I think that if we want to move to applying blacklevel + gain before
debayering that we then should do this unconditionally, which means also
unconditionally doing the memcpy to a temporary line buffer.

> 
> - Or if we add support for non-linear gains, as mentioned by Pavel.
> 
> - Laurent suggested adding a CCM matrix between debayering and gamma to achieve
>   a reasonable image quality.  According to Hans, this is a heavy operation on
>   CPUs.  Laurent still sees CPU processing as useful for experiments.  I think
>   we can make this simply configurable (if it gets implemented).

I agree that adding a CCM matrix as an optional step sounds interesting
and this should indeed be configurable.

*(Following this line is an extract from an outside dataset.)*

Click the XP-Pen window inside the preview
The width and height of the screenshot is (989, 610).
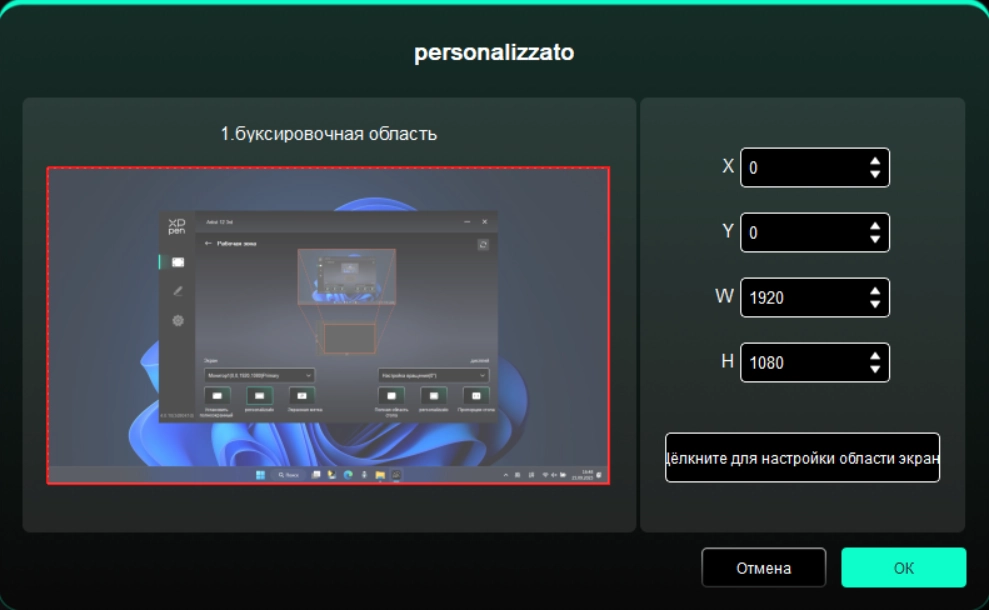[x=328, y=315]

This can be done as an optional
(gaurded by a single if per line) post-debayer step run on the output buffer.

> - If we split the processing to pre-bayer and post-bayer parts, we should
>   probably work with uint16_t or float's, which may have impact on performance.
> 
> - Pavel couldn't get a better performance by using SIMD CPU instructions for
>   debayering.  Applying a CCM matrix may be a different matter.  Anyway, SIMD on
>   CPU is hard to use and may differ on architectures, so the question is whether
>   it's worth to invest into it.
> 
> - GPU processing should make many of these things easier and more things
>   possible.
> 
> - Do we already know how to map the buffers to GPU efficiently?
> 
> My conclusions are:
> 
> - The current CPU debayering computation itself is fine at the moment and we
>   shouldn't change it without a good reason.  It can be replaced in future if
>   needed, once we have a better understanding of what and how we can
>   realistically achieve.  General cleanups, like moving table computations
>   elsewhere, would be still useful already now.
> 
> - We can experiment with whatever mentioned above to get the better
>   understanding, but:
> 
> - GPU processing is clearly a priority.
> 
> - We have also other items in the TODO file!  (I already work on some of them.)
> 
> - We should probably change the e-mail thread subject.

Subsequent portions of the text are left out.